Se i recuperi extralarge "ripagano" le televisioni

C'era una volta 90esimo minuto. Tutto ebbe inizio nel settembre del millenovecentosettanta, la voce di Paolo Valenti faceva scoprire quello che era accaduto in quel tempo, classico e regolamentare, di gioco

Se i recuperi extralarge "ripagano" le televisioni

C'era una volta 90esimo minuto. Tutto ebbe inizio nel settembre del millenovecentosettanta, la voce di Paolo Valenti faceva scoprire quello che era accaduto in quel tempo, classico e regolamentare, di gioco. Gianni Infantino era un neonato sei mesi, Pierluigi Collina un ragazzino di dieci anni. Cinquantadue anni dopo ecco che la coppia ha cancellato la trasmissione televisiva e lo spirito del football, parlano di tempo effettivo, frase che riempie la bocca ma non ha relazione con la storia del gioco, il suo senso agonistico, lo sforzo dei calciatori. Dicono: i novanta minuti sono un fake time, in verità si gioca quarantacinque, al massimo cinquanta minuti. E allora? Il football è nato ed è cresciuto con regole che sono state modificate, in linea con l'evoluzione, non soltanto tattica ma anche atletica e fisica di questa disciplina ma il tempo di gioco è rimasto quello dalla fondazione, due tempi di quarantacinque minuti l'uno, con eventuale recupero a causa di infortuni e pause impreviste. Il football di oggi sta sotto schiaffo delle televisioni che garantiscono i denari per tenere in vita il sistema, altrimenti in bancarotta.
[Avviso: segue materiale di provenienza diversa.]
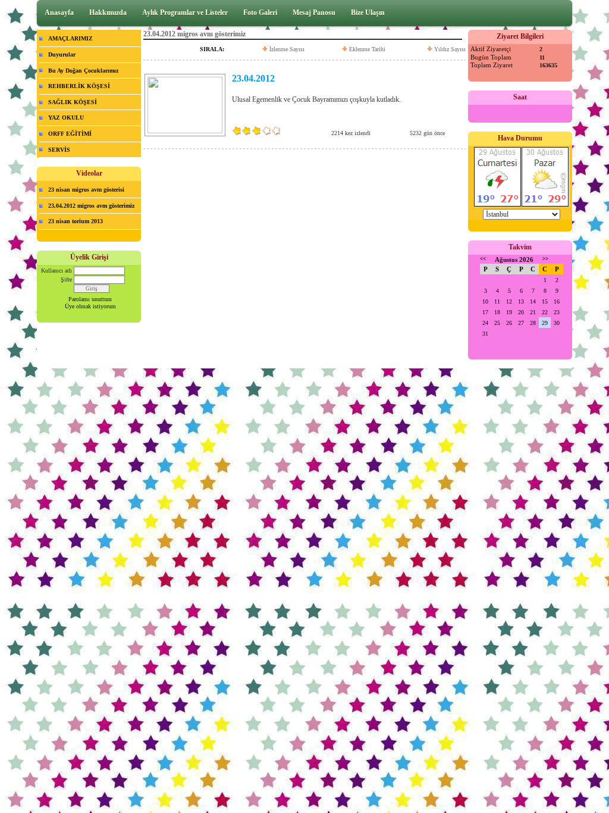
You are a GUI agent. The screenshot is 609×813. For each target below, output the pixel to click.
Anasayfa (59, 12)
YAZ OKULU (66, 117)
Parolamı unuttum (90, 299)
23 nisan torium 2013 (75, 221)
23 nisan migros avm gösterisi (86, 189)
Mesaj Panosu (314, 12)
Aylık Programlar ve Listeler (185, 12)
Bene, prolungare le partite come sta accadendo in questo mondiale, è un favore alle varie emittenti che hanno acquisito i diretti di trasmissione ma è un danno per la salute degli attori in campo, sfiniti e dalle condizioni climatiche e snervati dalle interruzioni del var, un altro sistema che ha consegnato maggior potere alla casta degli arbitri. Nelle prime cinque partite in Qatar sono stati concessi 80 minuti di recupero, una follia, un insulto pagato dai calciatori e capace di aumentare il protagonismo degli arbitri. Come nelle migliori farse, si replica.